Someone more observant than us would see warning signs, an announcement of horror, the flap of panic, like when he wrote, Who cares about my lack of self-control?

Muñeco’s out of control—of course he is, but that’s always been his most admirable quality: his over-the-top partying, his easy affection, and that spontaneous cunning of his that makes him shine without effort. But this much is clear: egomania always grows and balloons until it bursts. Who cares about my lack of self-control? That’s Muñeco, admitting that he can’t find the will to refuse his own ego’s demands.

Although, deep down, I don’t think he’s bad. I’d stick my hand in fire for him—or almost. I’d do it, I’d put it in, I swear I would, I’ll risk it for Muñeco. Or I would risk it, if it weren’t for those tweets of his. And even then.

It’s not possible that Muñeco will end up being a monster in the long run, because he’s one of us. One more Tutti Frutti, no more no less, a Quevedo Prep alum. With his weirdness and his nonsense, but who doesn’t have some of that? Underneath it all, he’s a well-loved dude, an awesome and good-looking guy, the same as or better than anyone else.

Let no one dare think that Muñeco, with his killer looks and style—that’s why we call him Ken, Kento, Muñeco, or Mi-Lindo—is hiding another self inside, a self that belongs to him, that is him, but answers to its own inner code. Too internal a code. Questionable.

Just like us, from a sociological perspective Muñeco is a relatively bad guy. Relatively. But it’s worth asking whether behind the relative bad, another more absolute one might be hiding. Behind the bad we tolerate, could there be an intolerable one, lying in wait?

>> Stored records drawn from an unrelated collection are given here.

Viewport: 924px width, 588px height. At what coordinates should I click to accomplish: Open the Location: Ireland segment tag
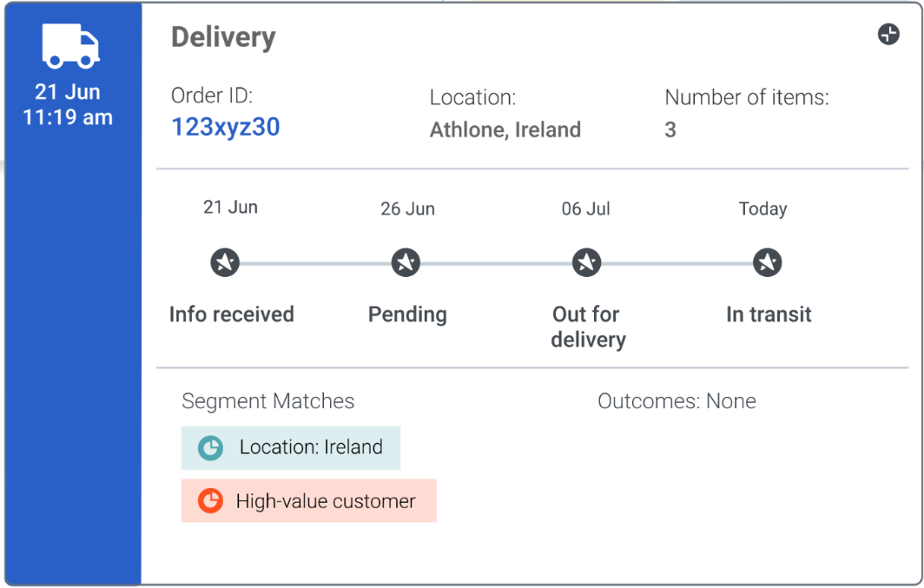tap(291, 448)
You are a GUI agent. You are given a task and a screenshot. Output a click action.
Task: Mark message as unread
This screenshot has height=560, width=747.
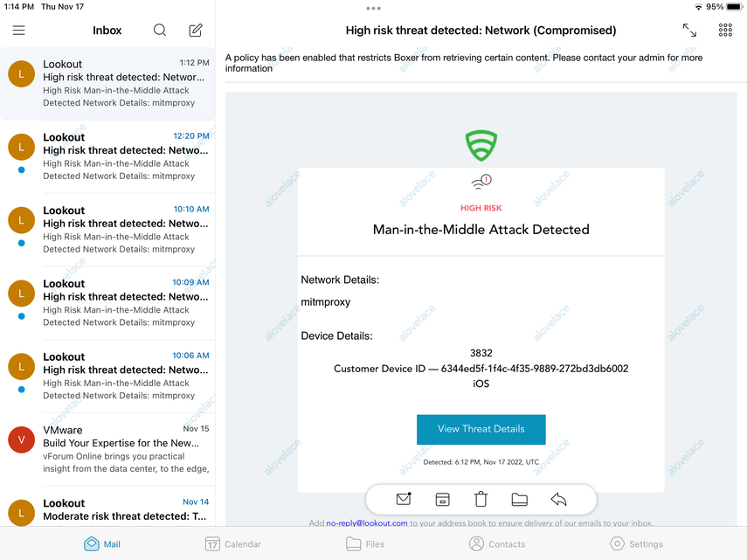click(x=404, y=500)
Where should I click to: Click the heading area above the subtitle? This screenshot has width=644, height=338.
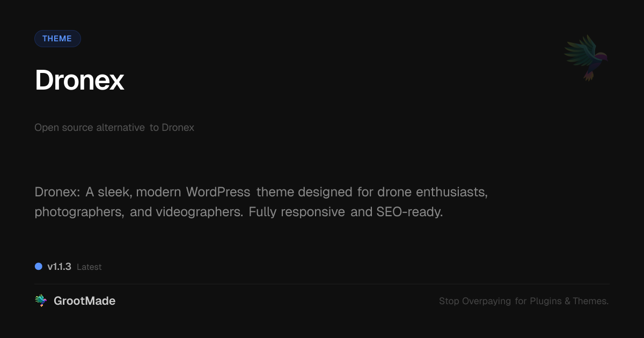79,80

We probably should have raised the alarm after that other tweet came soon after: The demon inside me is coming out. It’s true that when we were teens we worshipped the way Muñeco threw himself into extreme partying. That would have kept being true except we all became adults and Muñeco’s wild benders—so cool when he was a bright-haired Adonis—started seeming stale and sad when we talked about it behind his back: What the hell, man, Muñeco just won’t grow up. And also: Man, for real, Muñeco seemed kind of off when I saw him, he keeps rattling out the same gossip like a broken record. Or: Man, what the fuck, last Thursday Muñeco showed up at my office without telling me and he was already lit, our Ken is turning into an alcoholic.

“Shit, the company’s going to can him.”

“No way, his mother owns the place.”

Now that Muñeco is going around saying he’s got an inner demon, maybe we should take him seriously: maybe he’s really knocking on the doors of hell.